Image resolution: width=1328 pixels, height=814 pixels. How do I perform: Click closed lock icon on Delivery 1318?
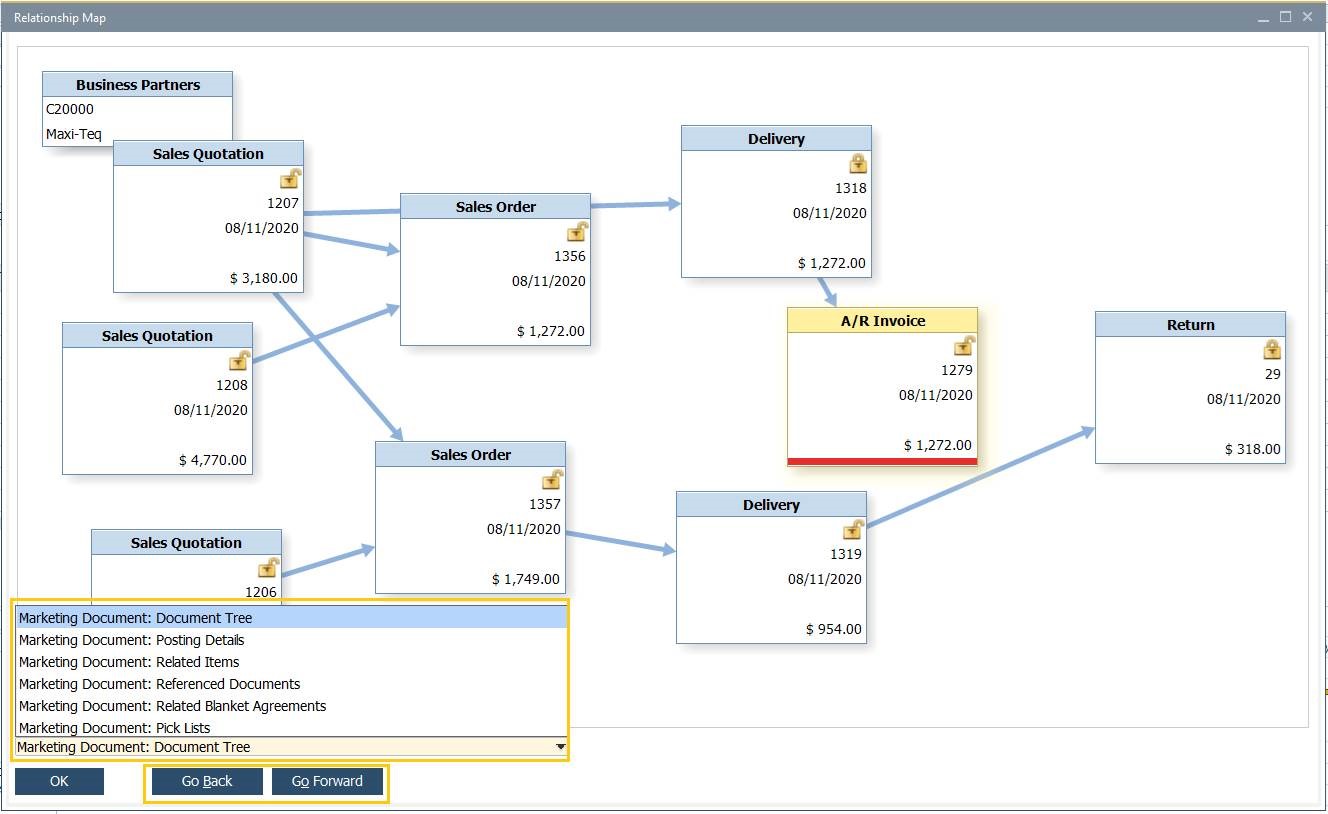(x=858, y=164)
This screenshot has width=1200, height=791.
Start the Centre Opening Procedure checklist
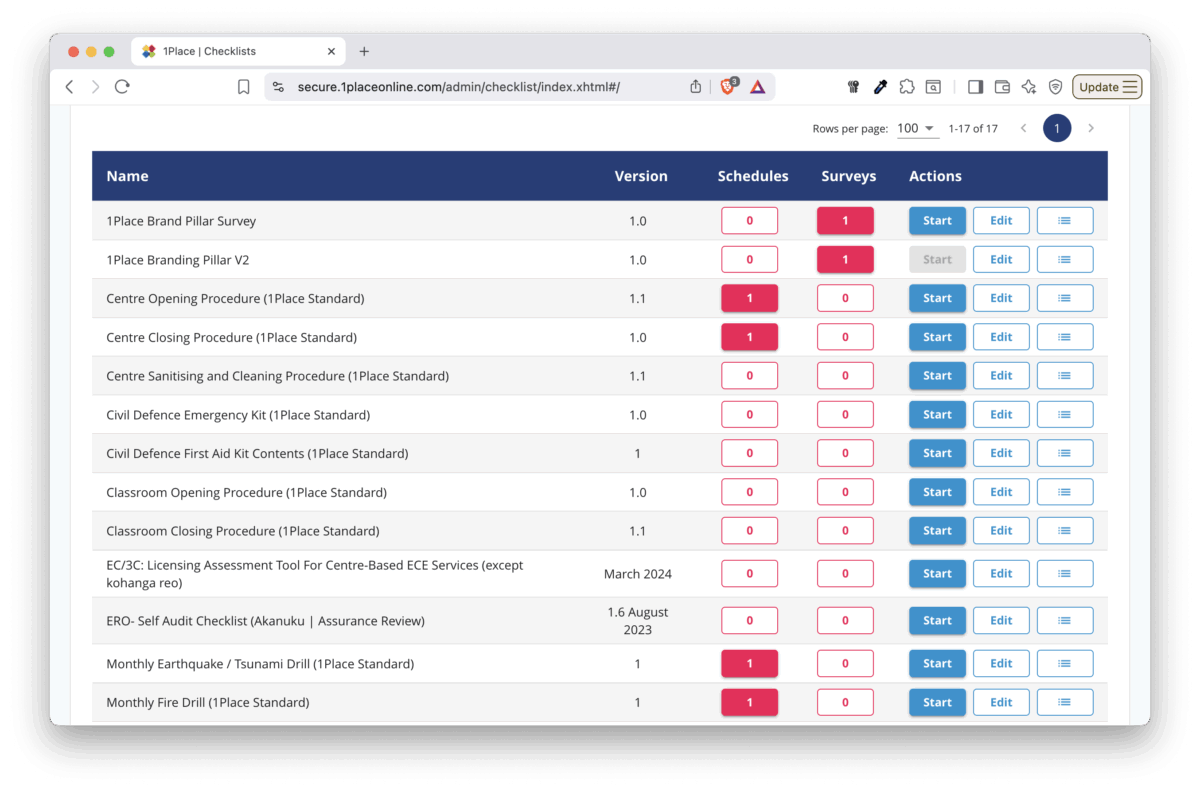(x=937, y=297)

============================================================

EXERCISE REQUIREMENTS
In the reply, each line of the data must appear exactly as written, and no picture may appear.

PROBLEM SOLUTION
Image resolution: width=1328 pixels, height=814 pixels. How do I perform: Click closed lock icon on Delivery 1318?
(x=858, y=164)
This screenshot has width=1200, height=791.
Start the Centre Opening Procedure checklist
(x=937, y=297)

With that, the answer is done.